People looking and/or expecting a plethora of extra features from the Criterion Collection on their newest Blu-ray release of Arthur Hiller’s The In-Laws might be fairly disappointed; not only in terms of quantity but maybe even in terms of quality. Outside of the audio commentary and the accompanying booklet, the supplements are a bit sparse although many may be content with the simple fact that there exists a Blu-ray edition of The In-Laws.
Contentment can be had, taking solace in the film’s pristine 2k resolution restoration, all colors crisp and vibrant – which could be considered quite enough for some. Add to it the aforementioned commentary, an essay from comedy writer Stephen Winer and an excerpt from Arthur Hiller’s unpublished memoir (appearing for the first time in print) and you have yourself a solid offering.

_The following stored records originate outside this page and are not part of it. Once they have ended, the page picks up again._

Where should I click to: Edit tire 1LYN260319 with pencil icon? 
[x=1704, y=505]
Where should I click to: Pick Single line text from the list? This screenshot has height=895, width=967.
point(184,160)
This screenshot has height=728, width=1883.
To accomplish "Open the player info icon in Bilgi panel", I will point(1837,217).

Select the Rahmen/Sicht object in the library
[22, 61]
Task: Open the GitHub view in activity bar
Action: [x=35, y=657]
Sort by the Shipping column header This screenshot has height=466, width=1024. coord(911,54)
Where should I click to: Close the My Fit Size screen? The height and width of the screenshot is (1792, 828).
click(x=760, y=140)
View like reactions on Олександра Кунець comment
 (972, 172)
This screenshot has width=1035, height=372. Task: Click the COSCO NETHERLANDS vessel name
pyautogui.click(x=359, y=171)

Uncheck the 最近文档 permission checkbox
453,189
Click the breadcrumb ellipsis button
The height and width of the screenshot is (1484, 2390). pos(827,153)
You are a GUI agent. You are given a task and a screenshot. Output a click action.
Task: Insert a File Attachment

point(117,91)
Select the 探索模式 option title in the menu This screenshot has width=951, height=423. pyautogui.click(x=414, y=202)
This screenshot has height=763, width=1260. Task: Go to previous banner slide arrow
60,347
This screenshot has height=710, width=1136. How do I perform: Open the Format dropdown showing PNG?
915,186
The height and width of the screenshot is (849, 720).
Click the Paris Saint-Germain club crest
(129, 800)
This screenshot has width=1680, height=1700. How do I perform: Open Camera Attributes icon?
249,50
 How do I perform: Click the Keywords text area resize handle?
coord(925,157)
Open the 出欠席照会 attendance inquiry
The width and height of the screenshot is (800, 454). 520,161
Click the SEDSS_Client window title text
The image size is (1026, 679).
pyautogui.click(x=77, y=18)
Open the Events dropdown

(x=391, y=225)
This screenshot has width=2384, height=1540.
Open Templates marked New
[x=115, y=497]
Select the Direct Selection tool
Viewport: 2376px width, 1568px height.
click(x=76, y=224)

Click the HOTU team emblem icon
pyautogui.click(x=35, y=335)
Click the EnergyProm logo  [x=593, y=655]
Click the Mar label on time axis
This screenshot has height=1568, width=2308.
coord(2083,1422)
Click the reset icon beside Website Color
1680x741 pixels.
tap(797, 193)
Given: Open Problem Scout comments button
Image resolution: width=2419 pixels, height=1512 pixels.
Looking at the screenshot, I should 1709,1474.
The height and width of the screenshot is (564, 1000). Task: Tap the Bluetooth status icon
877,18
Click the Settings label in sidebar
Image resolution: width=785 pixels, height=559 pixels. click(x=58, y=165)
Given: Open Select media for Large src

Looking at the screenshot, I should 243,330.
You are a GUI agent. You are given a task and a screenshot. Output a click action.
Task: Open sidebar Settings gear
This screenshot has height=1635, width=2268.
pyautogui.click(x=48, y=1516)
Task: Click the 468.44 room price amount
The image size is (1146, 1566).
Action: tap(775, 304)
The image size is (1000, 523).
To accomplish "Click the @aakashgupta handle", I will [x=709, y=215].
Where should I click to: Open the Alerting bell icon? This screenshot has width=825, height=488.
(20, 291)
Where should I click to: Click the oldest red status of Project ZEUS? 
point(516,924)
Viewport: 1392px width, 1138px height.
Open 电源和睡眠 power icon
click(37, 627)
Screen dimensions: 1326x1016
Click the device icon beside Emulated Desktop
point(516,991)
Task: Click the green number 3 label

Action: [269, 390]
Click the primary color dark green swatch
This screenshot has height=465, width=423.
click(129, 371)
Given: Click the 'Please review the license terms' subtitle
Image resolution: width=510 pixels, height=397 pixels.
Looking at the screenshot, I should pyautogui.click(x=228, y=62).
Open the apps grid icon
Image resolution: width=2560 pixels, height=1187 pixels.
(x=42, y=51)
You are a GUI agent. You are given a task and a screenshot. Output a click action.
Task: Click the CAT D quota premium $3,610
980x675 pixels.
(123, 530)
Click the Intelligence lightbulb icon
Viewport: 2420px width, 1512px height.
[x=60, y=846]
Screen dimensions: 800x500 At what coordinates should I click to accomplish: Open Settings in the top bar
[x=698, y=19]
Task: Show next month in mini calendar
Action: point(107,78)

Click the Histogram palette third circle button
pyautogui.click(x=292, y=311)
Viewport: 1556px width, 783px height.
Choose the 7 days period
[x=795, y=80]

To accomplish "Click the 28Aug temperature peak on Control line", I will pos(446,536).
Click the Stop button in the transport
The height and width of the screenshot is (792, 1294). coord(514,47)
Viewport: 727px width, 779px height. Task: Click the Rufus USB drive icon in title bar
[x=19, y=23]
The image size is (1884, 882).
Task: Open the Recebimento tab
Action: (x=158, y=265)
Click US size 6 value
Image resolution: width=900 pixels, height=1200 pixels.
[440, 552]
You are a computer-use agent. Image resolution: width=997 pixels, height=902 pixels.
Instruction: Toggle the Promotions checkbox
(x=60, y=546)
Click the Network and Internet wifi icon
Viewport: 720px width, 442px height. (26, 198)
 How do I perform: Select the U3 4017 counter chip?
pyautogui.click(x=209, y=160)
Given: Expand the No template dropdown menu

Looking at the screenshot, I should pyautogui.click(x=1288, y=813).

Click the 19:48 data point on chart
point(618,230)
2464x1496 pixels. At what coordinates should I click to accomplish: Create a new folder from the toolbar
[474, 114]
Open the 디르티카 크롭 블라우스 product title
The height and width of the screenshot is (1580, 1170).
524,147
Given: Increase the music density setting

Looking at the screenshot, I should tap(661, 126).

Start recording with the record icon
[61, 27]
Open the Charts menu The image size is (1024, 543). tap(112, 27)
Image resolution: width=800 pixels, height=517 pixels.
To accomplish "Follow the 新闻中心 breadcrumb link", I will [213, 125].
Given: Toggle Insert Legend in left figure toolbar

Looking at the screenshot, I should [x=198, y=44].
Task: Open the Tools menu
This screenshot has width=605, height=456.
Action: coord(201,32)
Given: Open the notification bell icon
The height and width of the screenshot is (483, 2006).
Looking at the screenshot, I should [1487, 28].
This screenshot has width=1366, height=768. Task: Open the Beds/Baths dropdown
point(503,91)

The first interview happens to be with Alan Arkin (conducted this year), who by his account is essentially responsible for bringing the project to fruition (except for the script). After a brief history of his comedic background working in the improv group, Second City, and his earlier roles he goes on to discuss how he was able to break Falk out of his grousing and complaining; how he made Falk laugh for the first time in a film. Basically, it’s a shuffled deck half hours’ worth of compliments and humblebrags.
The second consists of the supporting actors. Ed Begley Jr., Nancy Dussault, James Hong and David Paymer all get their chance to regale us with their stories of working on the film and with Falk and Arkin. All four have nothing but fond memories about the experience, Dussault and Paymer in particular given that The In-Laws was their first film role (in Dussault’s case, her only film role). They provide some insight into the production and the importance of character actors but the 34 minute talking-head special does little in generating any excitement or interest, unfortunately. However, out of all of the Falk impression to be found on the Blu-ray Ed Begley Jr.’s has to be the best.
Both interviews shed some light on the film and what it was like for everyone involved but much of the conversation can be boiled down into a veritable love-fest, a game of compliment hot potato wherein Arkin’s hands are impervious to heat. It’s a fine film, a classic comedic offering from the ‘70s even, but those involved with the production might be embellishing just a smidge when it comes to the amazingness surrounding all of it, not Vince’s giant-tsetse-flies-carrying-children-off-to-certain-death embellishment but still. These interviews really seem tailored for those involved.
The audio commentary is obviously the most robust of the somewhat scant supplements with director Arthur Hiller, writer Andrew Bergman, and the film’s co-leads – Peter Falk and Arkin – discussing the film: its origins, certain scenes as well as some behind-the-scenes insights. They discuss everything while sharing stories about the shoot, tackling the big scenes – The Tsetse Fly story, Serpentine! and Libertini’s hand puppet – along with asides about the supporting cast.
All of it good stuff, but the standout in the four-man commentary talk would have to be Peter Falk. While everyone else is chatting about this scene and that line and this location, Falk can be heard at times cackling with laughter like he’s watching the film for the first time. There’s such excitement in his bombastic, gravelly voice and a genuine sense of wonder that adds an extra touch of cheerfulness to the already delightful madcap comedy when experiencing it with the audio commentary.
Perhaps they weren’t embellishing.
Even if you were to find the supplements lacking you still get a crisp transfer of a great comedy and a recording of Peter Falk laughing at said great comedy.